Text passage>
++++++++++

That’s it, you have now constructed a sash window; add some curtains (folded, painted (choose your colour) paper, glued inside if required. An alternative is a roll blind, which is even easier, a single sheet of paper with a folded and glued lower edge glued on the inside. The ‘ochre ‘colour of American envelopes is in my opinion perfect for this purpose. No, I didn’t have any so I had to do my own.

I have taken a couple of ‘horrible close ups’ with that ‘all seeing’ camera eye. These show all the details of my sash style windows.

Here are the photos 




















Two close ups of the early windows - the top and bottom sections are made individually then joined, and the frame made around them - i do not add the extra vertical bits now.









The matrix that are used - many sizes now, into the slots are fitted the pieces that will make the half thickness frame, that when dry is removed and doubled in the opposite direction- the frame has two layers of .020 making a frame thickness of 1mm.

After painting the 'glass' is from the clear plastic packaging that is everywhere now, glue the pieces in after sanding the inside, that is then painted a darkish grey, if desired curtains can be painted on before the grey. or they can be made from styrene or thin (4 thou) metal, when done varnish inside and out for protection.

Doors are easy an outer layer and an inner layer from .020 styrene, glass panel doors are basically the same as windows with clear styrene for glass - here is one of my building made recently with the shop window style front made in just this fashion - the windows,. Partly seen is a panel door that was made as above. For door handles use glass headed pins, with the projecting part (inside) cut off and a' blob' of glue to hide the bit left from snagging your fingers! 










Hope the above helps, windows are somewhat fiddly but can be made and look quite good.

++++++++++

Stated exercise A>
In the text on building model sash windows, what is used for door handles?
Stated exercise B>
Write a continuation of the text on building model sash windows, starting after its final sentence.

Record list>

++++++++++

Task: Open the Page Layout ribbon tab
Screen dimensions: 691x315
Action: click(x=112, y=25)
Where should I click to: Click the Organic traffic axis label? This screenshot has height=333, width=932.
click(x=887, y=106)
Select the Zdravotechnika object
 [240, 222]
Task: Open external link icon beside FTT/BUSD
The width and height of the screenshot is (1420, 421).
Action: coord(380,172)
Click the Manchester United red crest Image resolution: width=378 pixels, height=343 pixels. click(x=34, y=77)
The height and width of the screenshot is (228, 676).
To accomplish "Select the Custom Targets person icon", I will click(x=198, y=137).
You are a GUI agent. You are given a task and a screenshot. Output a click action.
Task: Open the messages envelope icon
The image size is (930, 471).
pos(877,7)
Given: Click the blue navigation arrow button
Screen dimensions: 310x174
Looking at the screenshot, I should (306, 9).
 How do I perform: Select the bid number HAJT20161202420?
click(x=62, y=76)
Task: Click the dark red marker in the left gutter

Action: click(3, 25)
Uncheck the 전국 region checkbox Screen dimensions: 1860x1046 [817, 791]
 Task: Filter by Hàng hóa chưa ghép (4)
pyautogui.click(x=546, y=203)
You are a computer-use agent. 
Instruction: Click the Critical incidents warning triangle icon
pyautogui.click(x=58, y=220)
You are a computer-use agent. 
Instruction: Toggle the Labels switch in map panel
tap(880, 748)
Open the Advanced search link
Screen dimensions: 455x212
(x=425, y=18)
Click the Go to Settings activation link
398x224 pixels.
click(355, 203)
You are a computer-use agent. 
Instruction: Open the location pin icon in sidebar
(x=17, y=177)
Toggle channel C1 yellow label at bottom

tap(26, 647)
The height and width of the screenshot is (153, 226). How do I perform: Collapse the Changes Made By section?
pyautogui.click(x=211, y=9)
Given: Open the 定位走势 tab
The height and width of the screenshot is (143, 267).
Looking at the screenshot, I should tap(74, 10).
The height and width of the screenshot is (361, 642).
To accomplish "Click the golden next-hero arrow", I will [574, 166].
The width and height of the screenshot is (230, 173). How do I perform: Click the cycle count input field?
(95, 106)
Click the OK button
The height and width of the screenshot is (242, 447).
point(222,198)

++++++++++

Written reply A>
Glass headed pins, with the projecting inside part cut off and a blob of glue over what is left.

Written reply B>
Yours Peter.


----------



## hans911 (Jan 9, 2008)

Gentlemen, 
These are both great solutions. I'll have to read, re-read a few times and digest these articles in order to get it and build my windows and doors. 
Amazing work and details on all the above articles. 

Paul


----------



## CliffyJ (Apr 29, 2009)

Simply wonderful models, Peter. Learning so much from you! 
===> Cliff


----------



## hans911 (Jan 9, 2008)

I am using Peter's methods on my current Santa House project that I started a post on in this forum. Running into two questions....

1. My building core is 1/2 inch thick pink foam giving a 1/2 inch deep window. I'm not too worried about this but I am sure some that are more exact on their scaling have dealt with this. in 1:24 this would be a 12 inch deep window. Not a big problem but curious how other's deal with this or just live with it.

2. I'm using corrugated plastic sign material for the roof, not the whole building. I have an abundance of this after cleaning up a few corners after the last election. When this is cut cross wise against the grain it leaves an edge that is full of openings. How are others handling this? I've tried filling the edge with paintable caulking with fair results but it doesn't leave a clean edge.

Paul


----------



## peter bunce (Dec 29, 2007)

Hi Hans,

Half inch is I think a bit thick, you could use the corrugated board?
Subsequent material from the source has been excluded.